# [WORK TO COMPLETE]
Exact copy, no pictures: output each line below as it stands.

[Collected data]
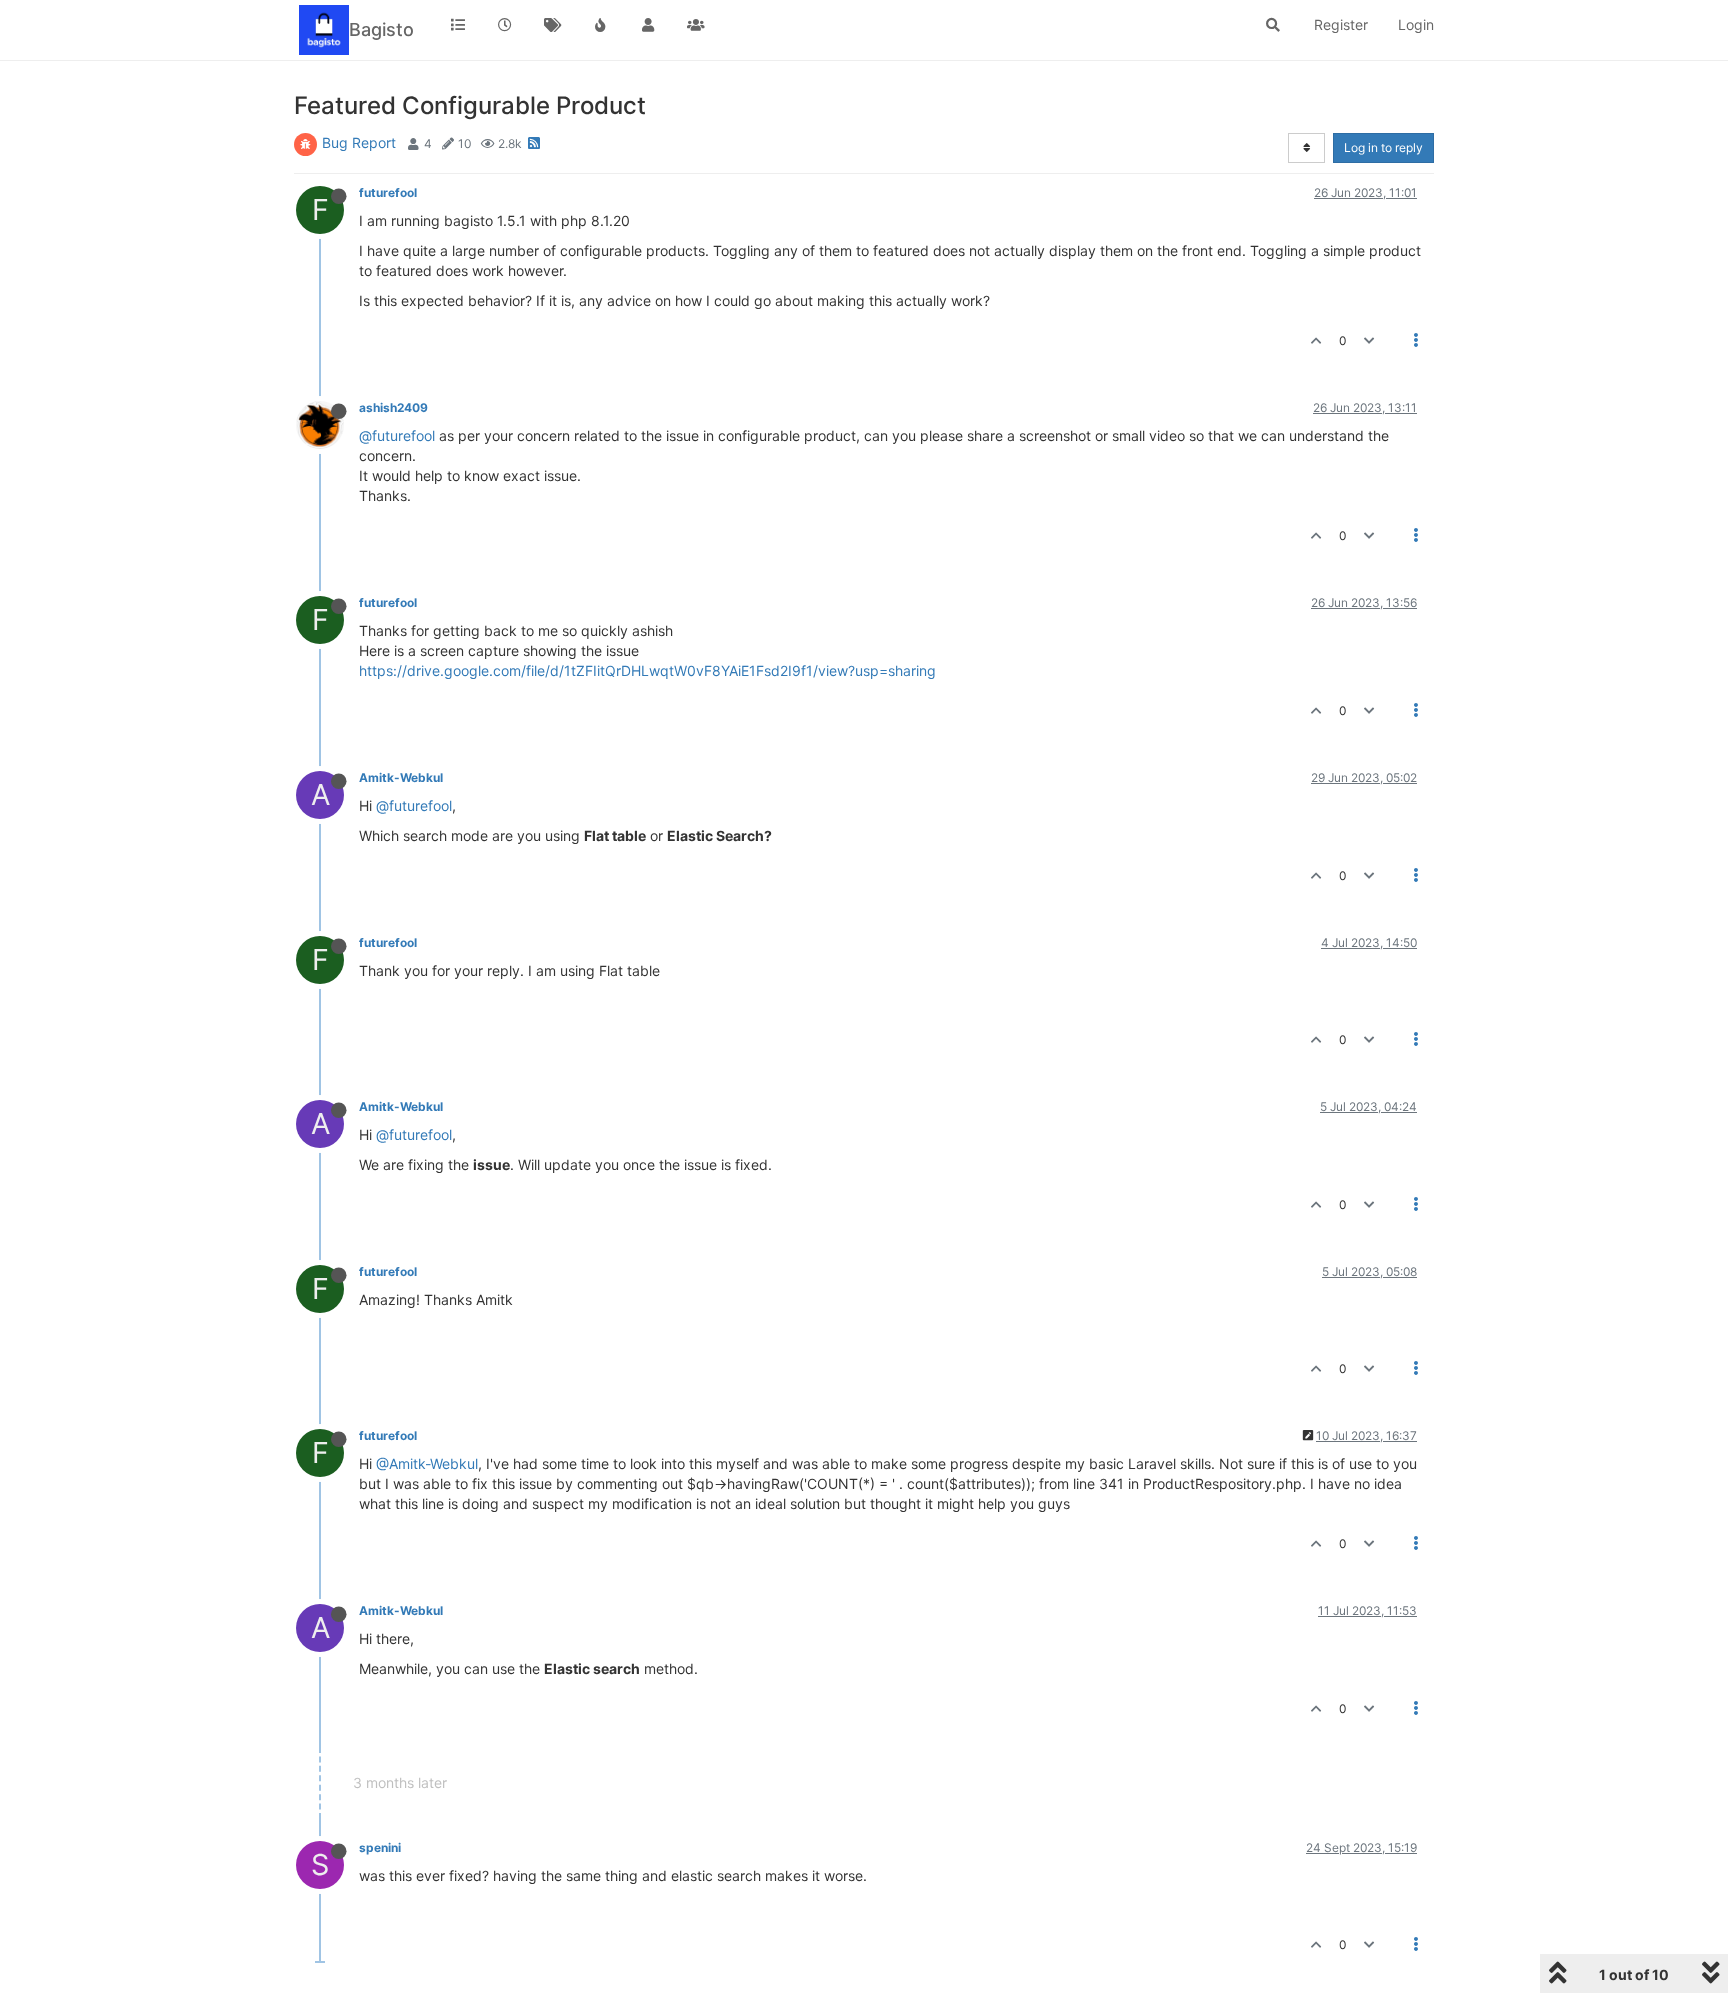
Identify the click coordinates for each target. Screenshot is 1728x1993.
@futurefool (397, 435)
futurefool (388, 192)
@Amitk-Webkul (427, 1463)
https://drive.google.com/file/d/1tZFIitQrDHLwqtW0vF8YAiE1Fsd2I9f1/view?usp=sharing (647, 670)
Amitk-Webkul (401, 777)
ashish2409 (393, 407)
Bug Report (359, 142)
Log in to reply (1383, 147)
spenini (380, 1847)
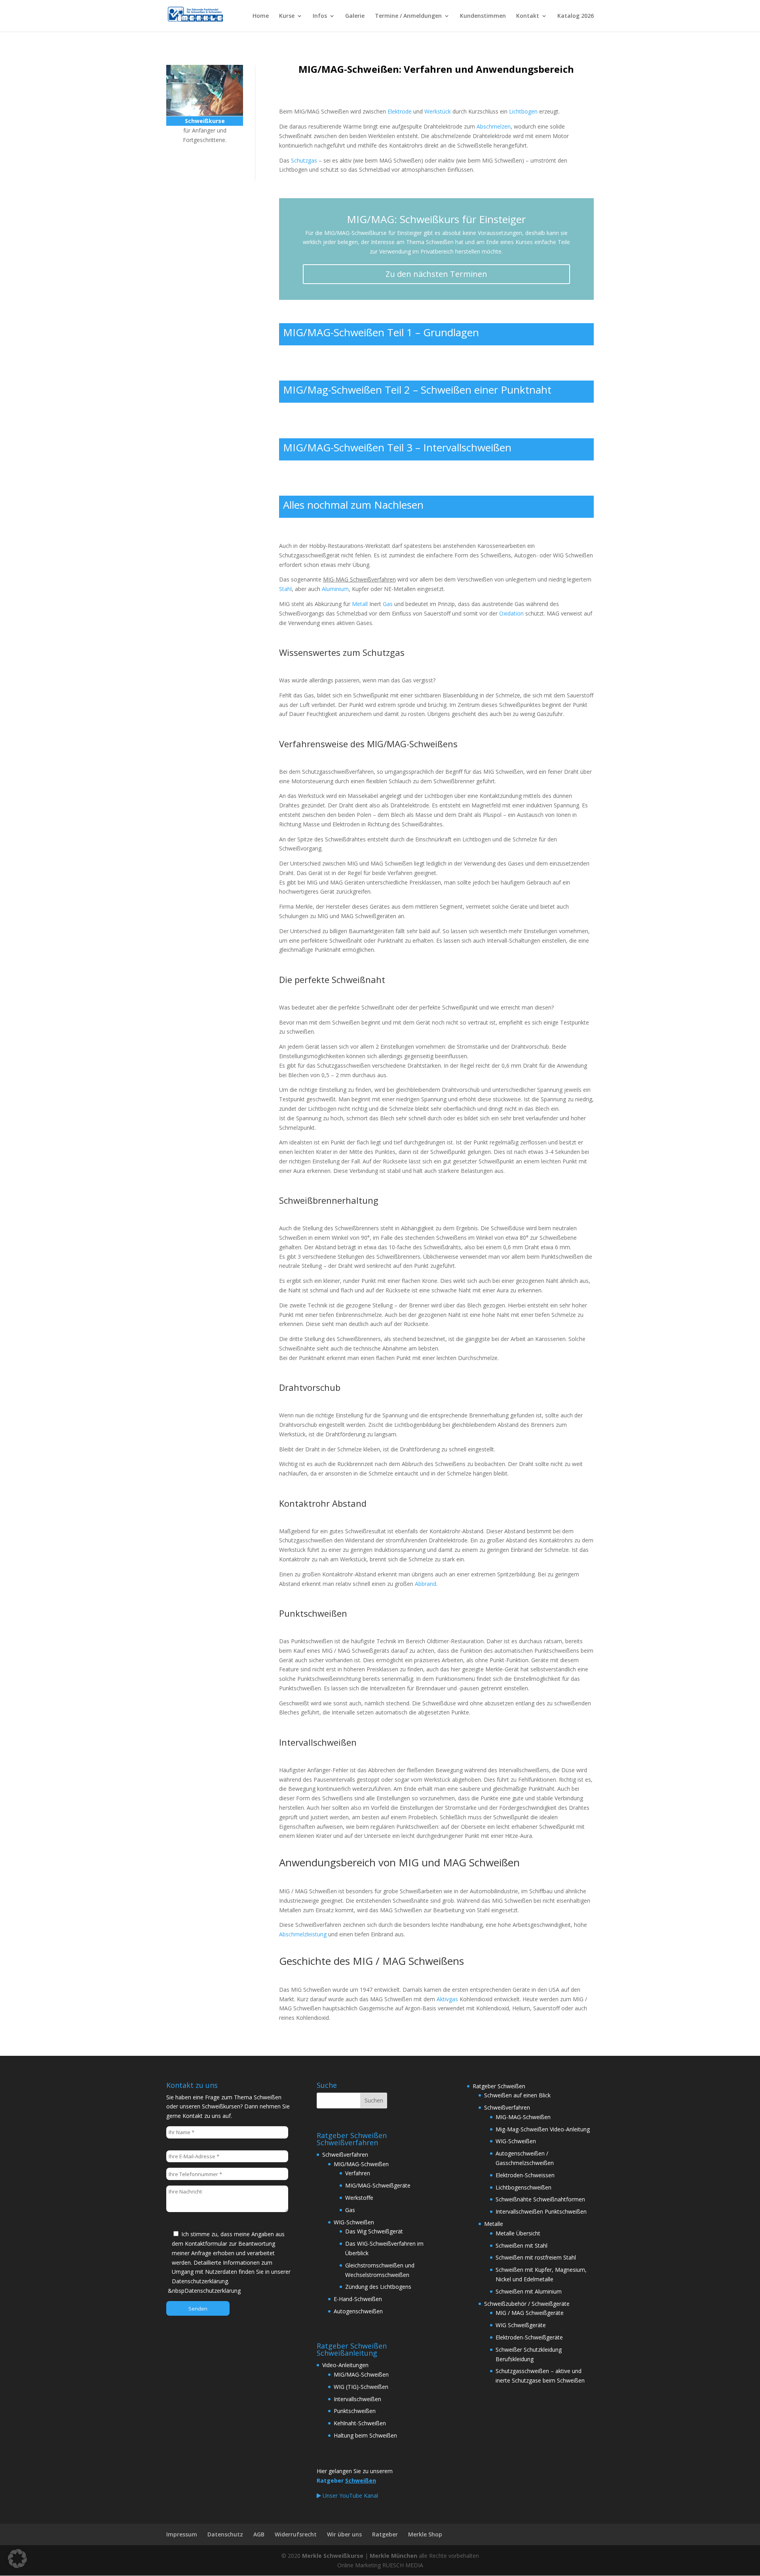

# [YOUR SOLUTION]
Identify the click coordinates for each target. Screenshot is 1728x1993.
@futurefool (397, 435)
futurefool (388, 192)
@Amitk-Webkul (427, 1463)
https://drive.google.com/file/d/1tZFIitQrDHLwqtW0vF8YAiE1Fsd2I9f1/view?usp=sharing (647, 670)
Amitk-Webkul (401, 777)
ashish2409 (393, 407)
Bug Report (359, 142)
Log in to reply (1383, 147)
spenini (380, 1847)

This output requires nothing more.